Andererseits: Eine Änderung der Olympia-Regeln könnte der Startschuss für diese Gründung sein, die sowieso eine gute Idee wäre. Die jungen Talente, bei denen es noch nicht ganz für das A-Team reicht, hätten so eine Zwischenstufe und könnten sich leichter dem Niveau ganz oben annähern. Das kritisierte zuletzt Wolfsburgs Sportdirektor Ralf Kellermann: "Mir wurde der Verzicht auf diese Mannschaft immer mit dem Verweis auf budgetäre Gründe erklärt. Dafür fehlt mir jegliches Verständnis, und man muss sich nicht wundern, wenn man in manchen Bereichen den Anschluss verliert", sagte er.

Ralf Kellermann
Ralf Kellermann forderte öffentlich eine U23-Gründung / Selim Sudheimer/GettyImages

FIFA hat ihre eigenen Motive bei einer möglichen Änderung

Im Männerfußball gilt bekannterweise die Regel, dass nur U23-Spieler, erweitert durch drei ältere Spieler auflaufen dürfen. Das liegt vor allem an den Interessen der FIFA, die keine Konkurrenzveranstaltung zu ihrer Weltmeisterschaft haben will, während bei Olympia der Amateur-Gedanke gefeiert werden soll.

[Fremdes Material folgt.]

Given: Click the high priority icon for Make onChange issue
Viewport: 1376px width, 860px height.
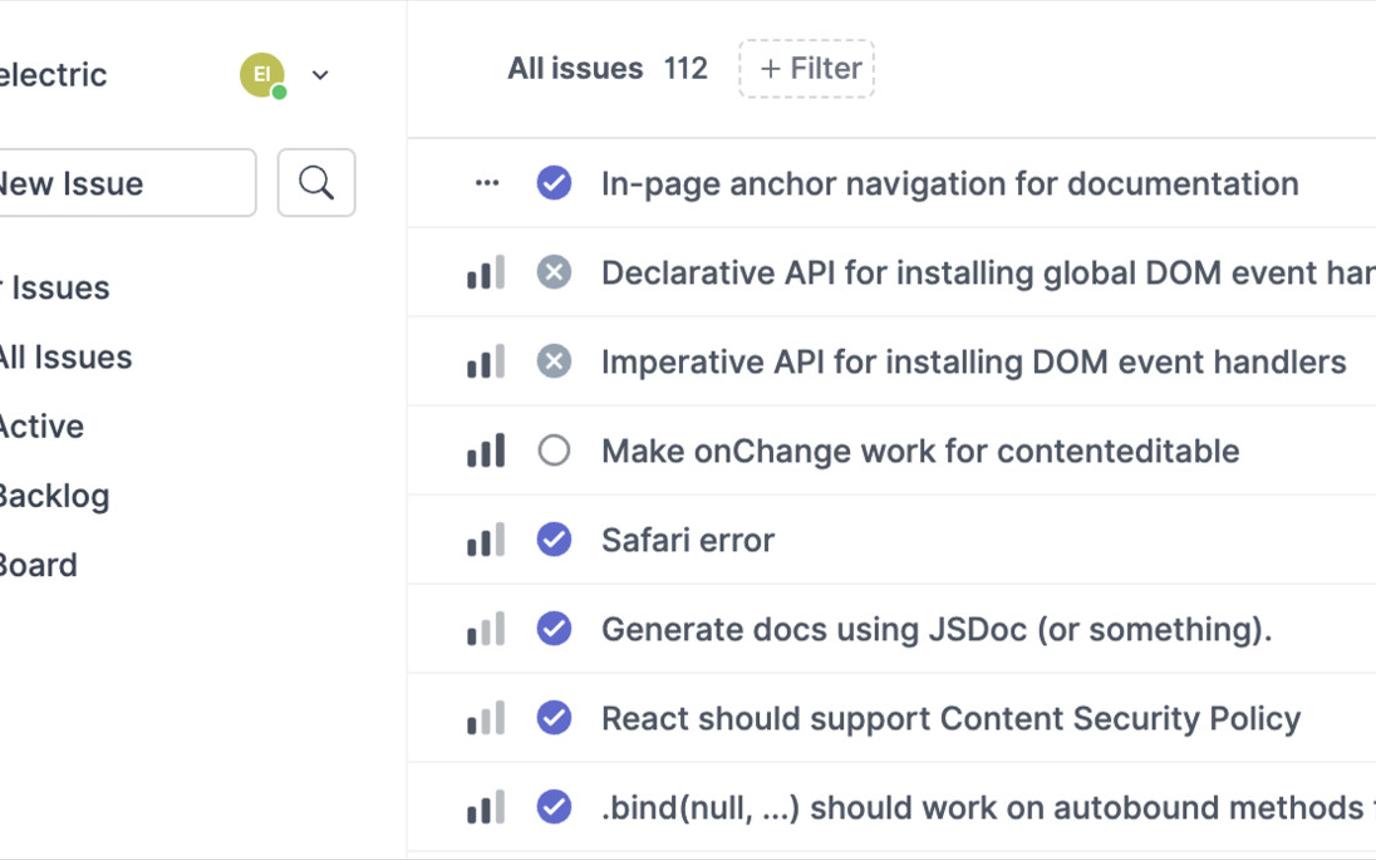Looking at the screenshot, I should pyautogui.click(x=486, y=451).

Auch der Weltverband könnte ein Interesse daran haben, die Olympia-Regeln zu ändern - aber weniger aus altruistischen Motiven als aus Eigennutz. Die FIFA hat in den letzten Jahren auch im Frauenfußball viele der sportlich und traditionell bedeutungslosen Wettbewerbe eingeführt, die Fans verhasst sind: die Klub-WM etwa, ähnlich läuft es in Europa mit der Nations League. Gianni Infantino würde Olympia sicher liebend gern durch neue Turniere mit neuen Einnahmen ersetzen, damit wäre aber niemandem geholfen.

Fazit

Wenn sich wirklich etwas ändern soll, braucht es einen Sinneswandel. Die Olympischen Spiele sind höchstens ein kleiner Teil des Problems. Eine Änderung der Regeln müsste, nicht zuletzt wegen der traditionellen Bedeutung für den Frauenfußball, gut abgewägt werden und aus den richtigen Motiven erfolgen.